Dokument =
● ● ● ●

Die Auslandsdialerkiste ist eine ganz seltsame Kiste... Während ein gewisser großer deutscher Telekommunikationsanbieter selbst bei illegalen Dialern recht zickig ist, werden Auslandsdialer meist hastenichgesehen mit links im Kulanzweg erledigt... Wenn der Herr Reducal das so sagt, weiss der schon, wovon er redet, glaube ich zu wissen 
Wegen der popups solltest Du Dir Gedanken machen, könnte ein bösartiges Teil sein. Das gab's schon hin und wieder mit Dialern, soweit ich weiss aber eben eher im internationalen Bereich. Ein Grund mehr, hijackthis zu probieren oder auch spybot:
http://www.safer-networking.org/de/download/index.html


----------



## Anonymous (18 Januar 2006)

● ● ● ●

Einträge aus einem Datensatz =
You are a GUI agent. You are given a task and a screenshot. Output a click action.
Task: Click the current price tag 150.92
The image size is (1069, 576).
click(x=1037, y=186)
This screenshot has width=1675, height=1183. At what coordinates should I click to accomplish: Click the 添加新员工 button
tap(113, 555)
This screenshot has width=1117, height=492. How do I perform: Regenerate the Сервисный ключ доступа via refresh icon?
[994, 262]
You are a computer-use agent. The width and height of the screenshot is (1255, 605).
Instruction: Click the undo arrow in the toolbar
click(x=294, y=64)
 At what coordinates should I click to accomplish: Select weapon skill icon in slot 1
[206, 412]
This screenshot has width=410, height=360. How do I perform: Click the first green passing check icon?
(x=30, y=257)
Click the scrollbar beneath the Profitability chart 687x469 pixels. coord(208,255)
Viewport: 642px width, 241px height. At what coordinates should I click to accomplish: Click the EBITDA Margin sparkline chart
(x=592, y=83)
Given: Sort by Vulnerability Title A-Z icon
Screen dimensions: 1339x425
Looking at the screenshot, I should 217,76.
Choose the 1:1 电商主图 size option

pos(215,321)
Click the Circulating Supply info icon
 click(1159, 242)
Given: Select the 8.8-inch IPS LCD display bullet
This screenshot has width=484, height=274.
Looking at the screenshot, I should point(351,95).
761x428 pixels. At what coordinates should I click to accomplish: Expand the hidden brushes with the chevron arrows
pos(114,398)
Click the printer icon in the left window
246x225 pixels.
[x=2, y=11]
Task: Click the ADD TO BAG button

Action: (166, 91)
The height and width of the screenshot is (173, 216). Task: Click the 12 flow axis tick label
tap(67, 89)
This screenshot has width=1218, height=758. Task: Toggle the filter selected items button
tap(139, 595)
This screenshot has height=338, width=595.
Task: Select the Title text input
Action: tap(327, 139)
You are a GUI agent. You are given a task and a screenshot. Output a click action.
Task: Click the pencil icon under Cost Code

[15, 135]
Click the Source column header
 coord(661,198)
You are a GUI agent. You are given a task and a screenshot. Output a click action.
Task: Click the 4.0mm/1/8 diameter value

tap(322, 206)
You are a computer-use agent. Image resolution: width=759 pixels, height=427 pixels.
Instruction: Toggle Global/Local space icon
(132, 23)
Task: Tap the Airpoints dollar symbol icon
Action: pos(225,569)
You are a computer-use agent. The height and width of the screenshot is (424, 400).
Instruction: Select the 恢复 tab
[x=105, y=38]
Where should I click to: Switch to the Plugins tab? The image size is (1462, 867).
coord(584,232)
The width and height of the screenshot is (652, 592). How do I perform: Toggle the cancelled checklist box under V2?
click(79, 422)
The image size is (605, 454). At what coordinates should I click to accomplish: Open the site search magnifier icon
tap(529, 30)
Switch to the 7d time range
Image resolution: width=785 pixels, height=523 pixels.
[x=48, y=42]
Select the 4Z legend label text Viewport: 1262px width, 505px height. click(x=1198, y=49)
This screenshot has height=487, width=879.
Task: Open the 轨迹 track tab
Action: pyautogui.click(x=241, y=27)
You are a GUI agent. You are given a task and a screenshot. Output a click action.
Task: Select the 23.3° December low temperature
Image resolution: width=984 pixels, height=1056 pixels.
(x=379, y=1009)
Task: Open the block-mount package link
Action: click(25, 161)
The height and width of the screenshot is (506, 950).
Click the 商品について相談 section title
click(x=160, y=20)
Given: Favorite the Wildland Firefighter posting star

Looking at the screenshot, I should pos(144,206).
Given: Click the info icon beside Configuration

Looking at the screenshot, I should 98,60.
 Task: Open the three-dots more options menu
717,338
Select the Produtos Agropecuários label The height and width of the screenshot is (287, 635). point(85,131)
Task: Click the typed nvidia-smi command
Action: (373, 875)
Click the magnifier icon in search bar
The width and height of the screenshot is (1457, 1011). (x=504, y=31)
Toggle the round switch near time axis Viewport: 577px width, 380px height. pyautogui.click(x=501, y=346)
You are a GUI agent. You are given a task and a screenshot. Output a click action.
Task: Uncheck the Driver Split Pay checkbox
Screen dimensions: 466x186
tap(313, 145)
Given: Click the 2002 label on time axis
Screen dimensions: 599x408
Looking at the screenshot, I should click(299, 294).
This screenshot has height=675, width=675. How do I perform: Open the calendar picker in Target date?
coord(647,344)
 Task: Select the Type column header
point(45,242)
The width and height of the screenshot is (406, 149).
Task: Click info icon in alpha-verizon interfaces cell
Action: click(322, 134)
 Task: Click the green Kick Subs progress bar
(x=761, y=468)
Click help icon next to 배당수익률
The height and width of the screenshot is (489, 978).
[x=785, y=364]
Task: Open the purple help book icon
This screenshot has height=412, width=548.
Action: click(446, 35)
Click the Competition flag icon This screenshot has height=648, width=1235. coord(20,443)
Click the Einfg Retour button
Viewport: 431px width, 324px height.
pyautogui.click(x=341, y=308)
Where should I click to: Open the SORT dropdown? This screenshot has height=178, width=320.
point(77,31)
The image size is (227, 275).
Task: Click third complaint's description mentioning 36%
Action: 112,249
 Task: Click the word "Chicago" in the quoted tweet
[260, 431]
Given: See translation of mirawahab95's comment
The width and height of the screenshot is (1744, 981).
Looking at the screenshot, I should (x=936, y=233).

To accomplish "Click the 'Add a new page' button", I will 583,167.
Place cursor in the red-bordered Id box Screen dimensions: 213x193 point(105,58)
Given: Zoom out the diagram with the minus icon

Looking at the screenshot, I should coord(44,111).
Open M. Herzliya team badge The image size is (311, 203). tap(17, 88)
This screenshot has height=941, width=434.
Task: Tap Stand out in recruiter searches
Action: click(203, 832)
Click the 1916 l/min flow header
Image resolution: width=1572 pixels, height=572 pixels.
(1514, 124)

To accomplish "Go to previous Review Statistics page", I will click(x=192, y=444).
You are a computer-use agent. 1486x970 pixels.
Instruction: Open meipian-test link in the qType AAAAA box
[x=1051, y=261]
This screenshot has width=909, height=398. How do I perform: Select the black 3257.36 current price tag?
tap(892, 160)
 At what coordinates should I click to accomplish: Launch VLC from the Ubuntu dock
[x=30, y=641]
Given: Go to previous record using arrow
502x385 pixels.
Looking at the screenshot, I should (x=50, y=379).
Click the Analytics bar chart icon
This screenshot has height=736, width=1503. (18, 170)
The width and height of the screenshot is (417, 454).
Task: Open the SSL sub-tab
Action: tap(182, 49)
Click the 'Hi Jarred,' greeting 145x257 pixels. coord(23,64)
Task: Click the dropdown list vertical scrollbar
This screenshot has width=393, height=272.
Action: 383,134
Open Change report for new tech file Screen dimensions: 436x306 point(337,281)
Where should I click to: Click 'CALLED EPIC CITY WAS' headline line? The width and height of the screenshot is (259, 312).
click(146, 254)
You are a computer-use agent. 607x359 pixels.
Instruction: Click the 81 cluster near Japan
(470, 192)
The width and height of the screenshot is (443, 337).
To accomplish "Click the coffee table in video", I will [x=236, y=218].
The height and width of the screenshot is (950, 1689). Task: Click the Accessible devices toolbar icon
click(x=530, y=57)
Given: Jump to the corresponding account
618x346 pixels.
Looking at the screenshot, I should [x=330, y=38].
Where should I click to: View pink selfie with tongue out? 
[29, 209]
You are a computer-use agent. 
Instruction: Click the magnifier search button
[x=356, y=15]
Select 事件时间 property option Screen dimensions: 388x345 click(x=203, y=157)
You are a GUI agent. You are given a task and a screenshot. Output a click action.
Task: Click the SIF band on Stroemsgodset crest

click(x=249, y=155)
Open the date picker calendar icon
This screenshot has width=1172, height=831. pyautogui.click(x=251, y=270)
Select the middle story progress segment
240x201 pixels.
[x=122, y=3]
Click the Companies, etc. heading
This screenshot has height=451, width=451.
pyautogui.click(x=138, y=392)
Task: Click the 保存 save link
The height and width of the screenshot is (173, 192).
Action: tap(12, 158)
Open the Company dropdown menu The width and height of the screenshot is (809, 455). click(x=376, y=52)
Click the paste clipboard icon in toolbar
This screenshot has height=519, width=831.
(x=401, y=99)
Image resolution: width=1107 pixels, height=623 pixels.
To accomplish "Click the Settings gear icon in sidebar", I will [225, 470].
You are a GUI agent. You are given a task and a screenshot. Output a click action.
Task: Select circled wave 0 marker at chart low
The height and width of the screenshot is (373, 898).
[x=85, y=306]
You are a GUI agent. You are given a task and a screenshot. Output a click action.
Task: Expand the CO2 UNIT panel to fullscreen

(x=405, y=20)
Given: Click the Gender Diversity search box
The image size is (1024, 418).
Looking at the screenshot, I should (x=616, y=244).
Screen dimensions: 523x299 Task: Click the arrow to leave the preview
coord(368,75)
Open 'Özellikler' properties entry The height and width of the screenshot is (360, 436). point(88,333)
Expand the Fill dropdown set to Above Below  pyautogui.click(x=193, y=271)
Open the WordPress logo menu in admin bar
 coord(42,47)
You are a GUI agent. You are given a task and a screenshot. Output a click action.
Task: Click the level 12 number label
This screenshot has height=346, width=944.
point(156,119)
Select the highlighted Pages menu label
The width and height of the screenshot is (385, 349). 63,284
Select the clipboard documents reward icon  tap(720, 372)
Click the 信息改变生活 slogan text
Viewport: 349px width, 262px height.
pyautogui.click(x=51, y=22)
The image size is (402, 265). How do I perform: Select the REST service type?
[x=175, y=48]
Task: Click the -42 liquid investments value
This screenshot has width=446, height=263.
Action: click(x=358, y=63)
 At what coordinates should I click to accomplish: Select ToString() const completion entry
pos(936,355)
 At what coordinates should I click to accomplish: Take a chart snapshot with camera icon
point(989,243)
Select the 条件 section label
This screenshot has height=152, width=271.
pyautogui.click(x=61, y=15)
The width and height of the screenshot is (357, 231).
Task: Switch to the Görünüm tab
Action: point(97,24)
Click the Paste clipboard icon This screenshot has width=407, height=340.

● ● ● ●

Ziel A =
Ersetze in dem Abschnitt des Dokuments, der bei „Die Auslandsdialerkiste ist“ beginnt und bei „(18 Januar 2006)“ endet, „Dialern“ durch „Einwahlprogrammen“ und gib den Abschnitt vollständig wieder.
Ziel B =
Entnimm den Datensätzen jede Zeile, in der das Wort „button“ vorkommt, wobei die Groß- und Kleinschreibung zu beachten ist.
Das Dokument und die Datensätze haben inhaltlich nichts miteinander zu tun.

Schriftliche Antwort A =
Die Auslandsdialerkiste ist eine ganz seltsame Kiste... Während ein gewisser großer deutscher Telekommunikationsanbieter selbst bei illegalen Einwahlprogrammen recht zickig ist, werden Auslandsdialer meist hastenichgesehen mit links im Kulanzweg erledigt... Wenn der Herr Reducal das so sagt, weiss der schon, wovon er redet, glaube ich zu wissen 
Wegen der popups solltest Du Dir Gedanken machen, könnte ein bösartiges Teil sein. Das gab's schon hin und wieder mit Einwahlprogrammen, soweit ich weiss aber eben eher im internationalen Bereich. Ein Grund mehr, hijackthis zu probieren oder auch spybot:
http://www.safer-networking.org/de/download/index.html


----------



## Anonymous (18 Januar 2006)

Schriftliche Antwort B =
This screenshot has width=1675, height=1183. At what coordinates should I click to accomplish: Click the 添加新员工 button
Task: Click the ADD TO BAG button
This screenshot has width=1218, height=758. Task: Toggle the filter selected items button
Click the Einfg Retour button
To accomplish "Click the 'Add a new page' button", I will 583,167.
Instruction: Click the magnifier search button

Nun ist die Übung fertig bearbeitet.